Each line of the data below from the one holding "Task: Click 'Leave" to the one holding "Click the TM", inclusive, is to be reproduced exactly; no other line belongs in the answer.

▶ _Data extract_
---+---

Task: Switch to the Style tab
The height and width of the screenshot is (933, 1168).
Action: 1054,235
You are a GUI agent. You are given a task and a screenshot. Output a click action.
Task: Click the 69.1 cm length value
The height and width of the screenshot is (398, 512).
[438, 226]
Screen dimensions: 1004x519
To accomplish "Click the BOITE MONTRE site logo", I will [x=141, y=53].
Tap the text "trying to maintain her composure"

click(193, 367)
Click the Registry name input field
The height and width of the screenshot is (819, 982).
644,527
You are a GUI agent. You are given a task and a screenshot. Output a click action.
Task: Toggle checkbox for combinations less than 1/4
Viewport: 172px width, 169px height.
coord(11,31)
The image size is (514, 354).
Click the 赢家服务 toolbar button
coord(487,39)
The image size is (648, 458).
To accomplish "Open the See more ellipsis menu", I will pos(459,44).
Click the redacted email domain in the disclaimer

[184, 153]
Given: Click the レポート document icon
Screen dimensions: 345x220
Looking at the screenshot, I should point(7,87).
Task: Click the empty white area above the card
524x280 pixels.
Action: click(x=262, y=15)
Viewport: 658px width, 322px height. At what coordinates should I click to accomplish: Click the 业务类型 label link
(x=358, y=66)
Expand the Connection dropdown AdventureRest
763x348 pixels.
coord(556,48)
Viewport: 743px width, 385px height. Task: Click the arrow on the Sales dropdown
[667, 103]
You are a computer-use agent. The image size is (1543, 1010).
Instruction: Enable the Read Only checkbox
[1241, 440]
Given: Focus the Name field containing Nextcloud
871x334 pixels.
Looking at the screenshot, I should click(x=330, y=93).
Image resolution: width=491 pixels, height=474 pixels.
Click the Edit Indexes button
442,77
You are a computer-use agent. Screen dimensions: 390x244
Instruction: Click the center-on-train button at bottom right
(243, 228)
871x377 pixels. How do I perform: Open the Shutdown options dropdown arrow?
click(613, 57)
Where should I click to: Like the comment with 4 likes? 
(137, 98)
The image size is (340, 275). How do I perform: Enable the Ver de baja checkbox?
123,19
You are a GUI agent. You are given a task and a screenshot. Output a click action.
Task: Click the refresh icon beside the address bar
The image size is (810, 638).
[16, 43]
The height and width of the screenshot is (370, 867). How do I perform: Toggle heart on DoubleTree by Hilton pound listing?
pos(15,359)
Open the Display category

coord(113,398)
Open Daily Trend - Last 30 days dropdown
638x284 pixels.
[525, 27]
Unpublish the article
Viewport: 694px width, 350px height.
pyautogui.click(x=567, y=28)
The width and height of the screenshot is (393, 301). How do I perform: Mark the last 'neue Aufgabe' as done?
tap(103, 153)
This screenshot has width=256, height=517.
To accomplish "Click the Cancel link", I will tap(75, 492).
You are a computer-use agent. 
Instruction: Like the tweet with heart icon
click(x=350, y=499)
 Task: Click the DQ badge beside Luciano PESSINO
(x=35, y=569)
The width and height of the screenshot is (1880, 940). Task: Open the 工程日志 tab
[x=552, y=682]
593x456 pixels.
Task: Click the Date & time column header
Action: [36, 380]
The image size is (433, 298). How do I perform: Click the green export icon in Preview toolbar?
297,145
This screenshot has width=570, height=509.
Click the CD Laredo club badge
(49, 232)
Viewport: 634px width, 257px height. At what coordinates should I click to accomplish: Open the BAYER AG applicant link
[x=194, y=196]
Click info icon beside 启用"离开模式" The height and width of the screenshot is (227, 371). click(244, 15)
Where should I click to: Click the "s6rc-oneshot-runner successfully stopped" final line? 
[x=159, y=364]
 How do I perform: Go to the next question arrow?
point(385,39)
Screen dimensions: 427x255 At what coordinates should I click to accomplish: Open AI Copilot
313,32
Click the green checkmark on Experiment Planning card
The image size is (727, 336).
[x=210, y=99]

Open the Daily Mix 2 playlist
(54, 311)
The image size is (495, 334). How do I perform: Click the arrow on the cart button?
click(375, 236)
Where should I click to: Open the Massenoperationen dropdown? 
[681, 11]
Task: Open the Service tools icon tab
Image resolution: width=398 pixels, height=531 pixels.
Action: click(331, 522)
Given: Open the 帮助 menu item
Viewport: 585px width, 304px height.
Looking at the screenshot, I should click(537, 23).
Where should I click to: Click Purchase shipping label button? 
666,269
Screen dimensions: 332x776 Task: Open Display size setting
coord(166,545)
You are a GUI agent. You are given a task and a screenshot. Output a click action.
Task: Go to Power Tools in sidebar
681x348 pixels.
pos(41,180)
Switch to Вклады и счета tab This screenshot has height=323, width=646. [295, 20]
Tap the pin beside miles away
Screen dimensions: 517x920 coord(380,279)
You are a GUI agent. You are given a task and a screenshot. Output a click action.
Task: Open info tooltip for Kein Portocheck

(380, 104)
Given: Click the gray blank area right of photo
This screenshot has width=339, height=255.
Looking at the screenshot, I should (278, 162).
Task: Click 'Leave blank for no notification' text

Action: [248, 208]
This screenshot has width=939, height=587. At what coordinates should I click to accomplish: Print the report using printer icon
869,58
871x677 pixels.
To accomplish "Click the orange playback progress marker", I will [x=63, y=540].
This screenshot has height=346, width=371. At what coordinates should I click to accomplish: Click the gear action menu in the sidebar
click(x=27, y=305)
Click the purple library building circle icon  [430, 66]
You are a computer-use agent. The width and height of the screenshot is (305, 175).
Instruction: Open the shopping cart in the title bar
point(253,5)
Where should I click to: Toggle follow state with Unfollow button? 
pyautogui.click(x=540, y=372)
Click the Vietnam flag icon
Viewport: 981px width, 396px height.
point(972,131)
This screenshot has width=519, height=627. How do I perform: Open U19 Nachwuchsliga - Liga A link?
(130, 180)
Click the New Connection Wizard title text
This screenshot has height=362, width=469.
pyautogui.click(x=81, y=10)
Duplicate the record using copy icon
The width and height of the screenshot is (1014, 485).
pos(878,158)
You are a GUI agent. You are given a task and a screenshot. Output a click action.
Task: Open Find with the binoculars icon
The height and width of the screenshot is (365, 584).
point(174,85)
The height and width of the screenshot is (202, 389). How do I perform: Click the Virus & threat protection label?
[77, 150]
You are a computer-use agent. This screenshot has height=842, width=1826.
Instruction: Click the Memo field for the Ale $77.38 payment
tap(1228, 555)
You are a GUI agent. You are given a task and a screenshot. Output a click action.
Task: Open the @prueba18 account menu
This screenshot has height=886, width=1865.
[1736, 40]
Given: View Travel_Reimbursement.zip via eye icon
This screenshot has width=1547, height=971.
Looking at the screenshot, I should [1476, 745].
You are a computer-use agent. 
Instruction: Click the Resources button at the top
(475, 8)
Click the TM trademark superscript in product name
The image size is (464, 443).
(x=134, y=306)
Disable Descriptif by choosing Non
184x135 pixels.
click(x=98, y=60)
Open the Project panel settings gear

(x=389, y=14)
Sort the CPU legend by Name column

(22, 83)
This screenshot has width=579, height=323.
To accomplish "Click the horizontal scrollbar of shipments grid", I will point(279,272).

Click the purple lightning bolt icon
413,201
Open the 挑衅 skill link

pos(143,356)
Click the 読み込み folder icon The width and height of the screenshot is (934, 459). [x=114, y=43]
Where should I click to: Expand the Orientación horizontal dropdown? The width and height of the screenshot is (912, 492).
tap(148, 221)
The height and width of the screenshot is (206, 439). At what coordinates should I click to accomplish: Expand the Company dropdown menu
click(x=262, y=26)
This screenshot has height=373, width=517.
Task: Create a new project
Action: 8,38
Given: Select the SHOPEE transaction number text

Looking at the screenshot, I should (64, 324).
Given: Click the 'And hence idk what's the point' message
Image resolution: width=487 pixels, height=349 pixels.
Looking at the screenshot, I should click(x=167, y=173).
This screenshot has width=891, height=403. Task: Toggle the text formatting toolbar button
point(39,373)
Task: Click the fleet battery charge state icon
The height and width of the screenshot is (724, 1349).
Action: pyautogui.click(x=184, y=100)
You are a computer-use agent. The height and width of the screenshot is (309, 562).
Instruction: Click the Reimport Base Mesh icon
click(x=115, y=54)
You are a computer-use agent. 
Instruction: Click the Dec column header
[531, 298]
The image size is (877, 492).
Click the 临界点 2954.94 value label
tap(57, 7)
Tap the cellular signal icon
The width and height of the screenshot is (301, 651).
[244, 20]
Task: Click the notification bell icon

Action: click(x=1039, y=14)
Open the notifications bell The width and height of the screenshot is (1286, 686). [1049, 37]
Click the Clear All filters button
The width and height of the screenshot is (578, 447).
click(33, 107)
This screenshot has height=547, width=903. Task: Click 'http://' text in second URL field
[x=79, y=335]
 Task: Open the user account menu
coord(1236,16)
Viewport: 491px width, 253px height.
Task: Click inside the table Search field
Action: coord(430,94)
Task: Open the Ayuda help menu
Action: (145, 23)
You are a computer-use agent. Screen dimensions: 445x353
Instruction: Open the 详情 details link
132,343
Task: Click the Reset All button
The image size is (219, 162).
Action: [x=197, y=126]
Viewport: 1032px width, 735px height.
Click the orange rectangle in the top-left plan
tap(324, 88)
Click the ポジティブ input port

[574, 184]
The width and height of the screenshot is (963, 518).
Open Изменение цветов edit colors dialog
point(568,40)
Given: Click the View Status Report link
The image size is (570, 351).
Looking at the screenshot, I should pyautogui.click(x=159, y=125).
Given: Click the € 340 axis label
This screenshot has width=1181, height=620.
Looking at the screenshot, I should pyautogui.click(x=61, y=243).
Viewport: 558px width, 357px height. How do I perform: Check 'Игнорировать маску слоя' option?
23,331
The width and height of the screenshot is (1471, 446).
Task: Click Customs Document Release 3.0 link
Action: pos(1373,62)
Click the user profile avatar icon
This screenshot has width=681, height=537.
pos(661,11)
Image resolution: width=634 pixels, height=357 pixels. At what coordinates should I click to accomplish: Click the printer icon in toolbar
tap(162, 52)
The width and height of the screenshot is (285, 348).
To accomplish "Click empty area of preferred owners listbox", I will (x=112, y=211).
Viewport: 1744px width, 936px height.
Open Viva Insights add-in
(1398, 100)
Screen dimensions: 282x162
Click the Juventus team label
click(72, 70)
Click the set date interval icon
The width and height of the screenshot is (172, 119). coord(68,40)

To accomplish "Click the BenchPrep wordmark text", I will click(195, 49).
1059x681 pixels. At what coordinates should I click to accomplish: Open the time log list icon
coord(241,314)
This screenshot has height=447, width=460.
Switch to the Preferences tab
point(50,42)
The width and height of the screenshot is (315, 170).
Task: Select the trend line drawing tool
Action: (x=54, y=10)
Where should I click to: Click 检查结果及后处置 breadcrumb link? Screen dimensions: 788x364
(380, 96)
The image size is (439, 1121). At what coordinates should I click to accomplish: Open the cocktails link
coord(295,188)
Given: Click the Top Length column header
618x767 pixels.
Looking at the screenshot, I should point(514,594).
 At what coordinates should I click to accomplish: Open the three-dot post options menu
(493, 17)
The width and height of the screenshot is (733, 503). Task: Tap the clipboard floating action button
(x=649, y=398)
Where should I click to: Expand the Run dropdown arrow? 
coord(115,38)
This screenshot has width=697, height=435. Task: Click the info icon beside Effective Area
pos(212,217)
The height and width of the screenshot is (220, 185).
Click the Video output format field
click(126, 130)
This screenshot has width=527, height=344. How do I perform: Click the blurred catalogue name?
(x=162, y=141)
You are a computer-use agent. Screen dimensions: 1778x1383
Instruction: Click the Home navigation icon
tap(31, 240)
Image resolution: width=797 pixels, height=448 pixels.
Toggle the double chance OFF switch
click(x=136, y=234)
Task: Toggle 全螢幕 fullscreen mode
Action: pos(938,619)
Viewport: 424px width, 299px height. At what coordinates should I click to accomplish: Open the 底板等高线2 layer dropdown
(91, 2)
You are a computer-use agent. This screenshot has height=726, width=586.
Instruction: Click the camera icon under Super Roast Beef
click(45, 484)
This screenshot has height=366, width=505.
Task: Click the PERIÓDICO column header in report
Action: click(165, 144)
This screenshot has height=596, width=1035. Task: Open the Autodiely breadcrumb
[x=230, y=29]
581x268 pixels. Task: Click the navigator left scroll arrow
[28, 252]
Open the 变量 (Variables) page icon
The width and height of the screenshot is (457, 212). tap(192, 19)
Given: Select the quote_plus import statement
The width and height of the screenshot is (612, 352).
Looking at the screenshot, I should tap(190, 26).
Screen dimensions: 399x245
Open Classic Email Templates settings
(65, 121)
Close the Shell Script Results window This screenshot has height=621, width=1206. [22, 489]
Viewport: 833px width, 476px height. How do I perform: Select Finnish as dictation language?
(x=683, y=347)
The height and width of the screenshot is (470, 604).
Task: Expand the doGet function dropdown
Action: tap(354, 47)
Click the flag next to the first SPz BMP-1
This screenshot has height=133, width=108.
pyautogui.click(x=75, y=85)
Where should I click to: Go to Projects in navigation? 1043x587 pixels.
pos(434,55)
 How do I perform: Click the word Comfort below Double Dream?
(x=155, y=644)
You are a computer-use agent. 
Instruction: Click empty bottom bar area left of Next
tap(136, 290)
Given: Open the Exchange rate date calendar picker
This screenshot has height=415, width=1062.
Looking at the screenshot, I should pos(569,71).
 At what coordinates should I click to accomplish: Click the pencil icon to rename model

---+---

▶ _Expected answer_
Task: Click 'Leave blank for no notification' text

Action: [248, 208]
This screenshot has width=939, height=587. At what coordinates should I click to accomplish: Print the report using printer icon
869,58
871x677 pixels.
To accomplish "Click the orange playback progress marker", I will [x=63, y=540].
This screenshot has height=346, width=371. At what coordinates should I click to accomplish: Click the gear action menu in the sidebar
click(x=27, y=305)
Click the purple library building circle icon  [430, 66]
You are a computer-use agent. The width and height of the screenshot is (305, 175).
Instruction: Open the shopping cart in the title bar
point(253,5)
Where should I click to: Toggle follow state with Unfollow button? 
pyautogui.click(x=540, y=372)
Click the Vietnam flag icon
Viewport: 981px width, 396px height.
point(972,131)
This screenshot has width=519, height=627. How do I perform: Open U19 Nachwuchsliga - Liga A link?
(130, 180)
Click the New Connection Wizard title text
This screenshot has height=362, width=469.
pyautogui.click(x=81, y=10)
Duplicate the record using copy icon
The width and height of the screenshot is (1014, 485).
pos(878,158)
You are a GUI agent. You are given a task and a screenshot. Output a click action.
Task: Open Find with the binoculars icon
The height and width of the screenshot is (365, 584).
point(174,85)
The height and width of the screenshot is (202, 389). How do I perform: Click the Virus & threat protection label?
[77, 150]
You are a computer-use agent. This screenshot has height=842, width=1826.
Instruction: Click the Memo field for the Ale $77.38 payment
tap(1228, 555)
You are a GUI agent. You are given a task and a screenshot. Output a click action.
Task: Open the @prueba18 account menu
This screenshot has height=886, width=1865.
[1736, 40]
Given: View Travel_Reimbursement.zip via eye icon
This screenshot has width=1547, height=971.
Looking at the screenshot, I should [1476, 745].
You are a computer-use agent. 
Instruction: Click the Resources button at the top
(475, 8)
Click the TM trademark superscript in product name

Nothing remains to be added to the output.